Aujourd’hui, n’ayant aucune identité et privée de sa pension de vieillesse, Anamika n’a aucune activité pour arrondir ses fins de mois. « Lorsque je suis souffrante, je dois me soigner à la maison. C’est un véritable calvaire de n’avoir aucun nom, aucune identité. Je vis sur la pension d’invalidité de mon fils cadet. C’est honteux de mener une vie pareille. Je crains de mourir un jour sans nom », poursuit Anamika, toute émue. Ne sachant pas à quel saint se vouer, Anamika lance un appel à ses proches afin que le voile sur son identité réelle soit levé. « Je veux récupérer mon identité. Je n’ai pas besoin de richesse », dit-elle.

D’après les renseignements recueillis, la vraie Premawati Jhugur habite dans un village du Sud du pays. Le Défi Quotidien a essayé de la contacter mais en vain. « La réelle Premawati n’est pas une inconnue. Elle est parentée à ma tante qui m’avait expulsée de sa maison », ajoute Anamika.

Rs 200 pour adoption

« J’éprouvais des difficultés financières à élever mes enfants. Entre-temps, un couple d’origine française, accompagné d’un médecin mauricien, était venu me voir.
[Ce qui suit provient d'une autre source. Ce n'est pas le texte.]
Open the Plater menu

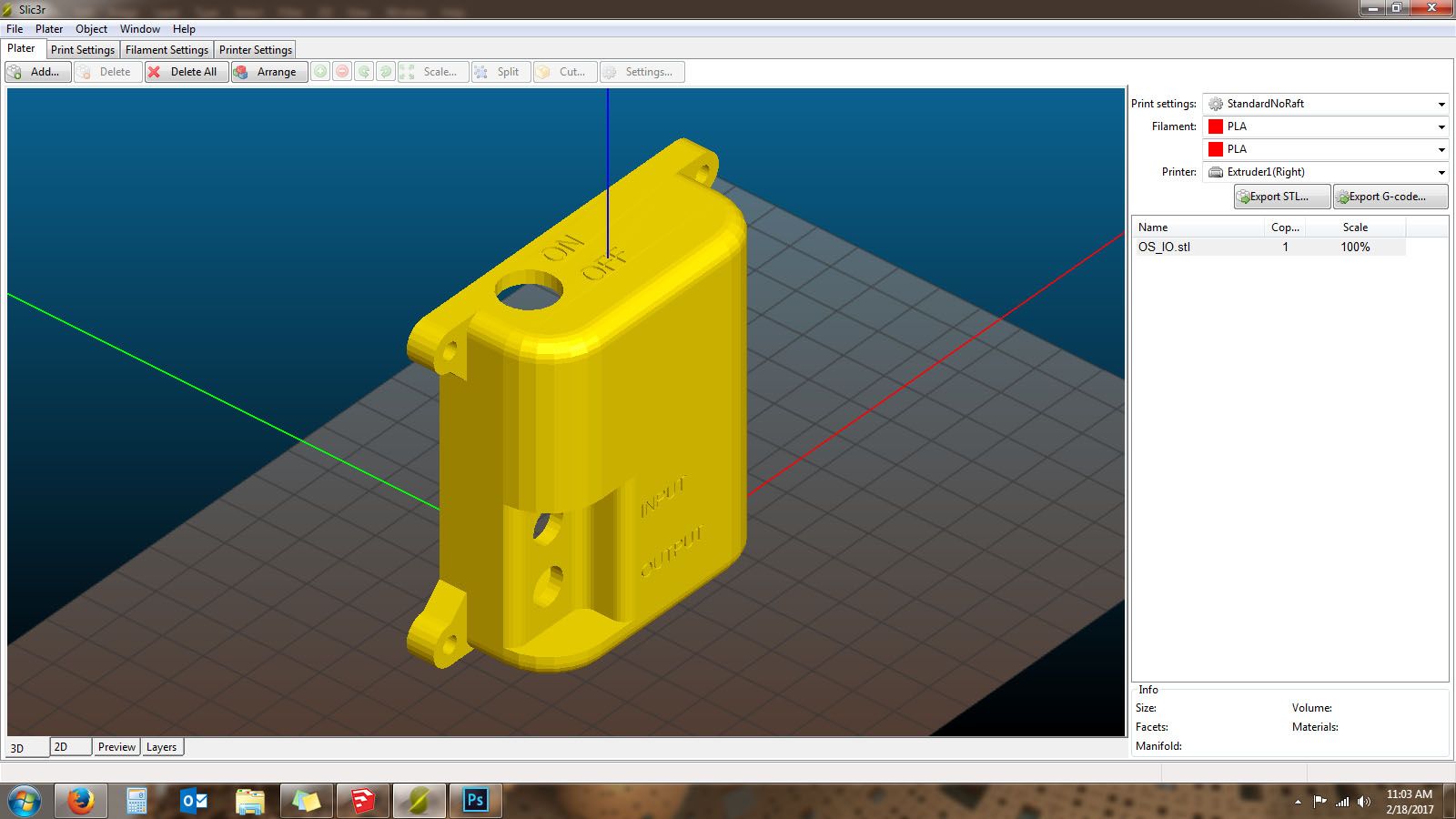tap(49, 28)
Ils ont par la suite adopté mon fils benjamin qui avait moins d’un an », raconte Anamika. Le couple lui a remis une somme de Rs 200 pour l’adoption de son fils. « Le Français s’appelait Réné Reymond Dupenloup. Il était venu de Paris », se souvient Rakesh, le fils cadet d’Anamika. Le souhait d’Anamika est de voir son fils avant de mourir.

Affidavit pour réclamer sa pension

Contacté, un préposé au ministère de la Sécurité sociale a déclaré que pour pouvoir bénéficier d’une pension de vieillesse, Anamika devrait se rendre au bureau de la Sécu de sa localité pour réclamer un formulaire d’affidavit. Elle devrait le signer et le jurer devant la Cour suprême pour être reconnue comme Taramati Chumun. Une fois les procédures complétées, elle pourra toucher sa pension de retraite.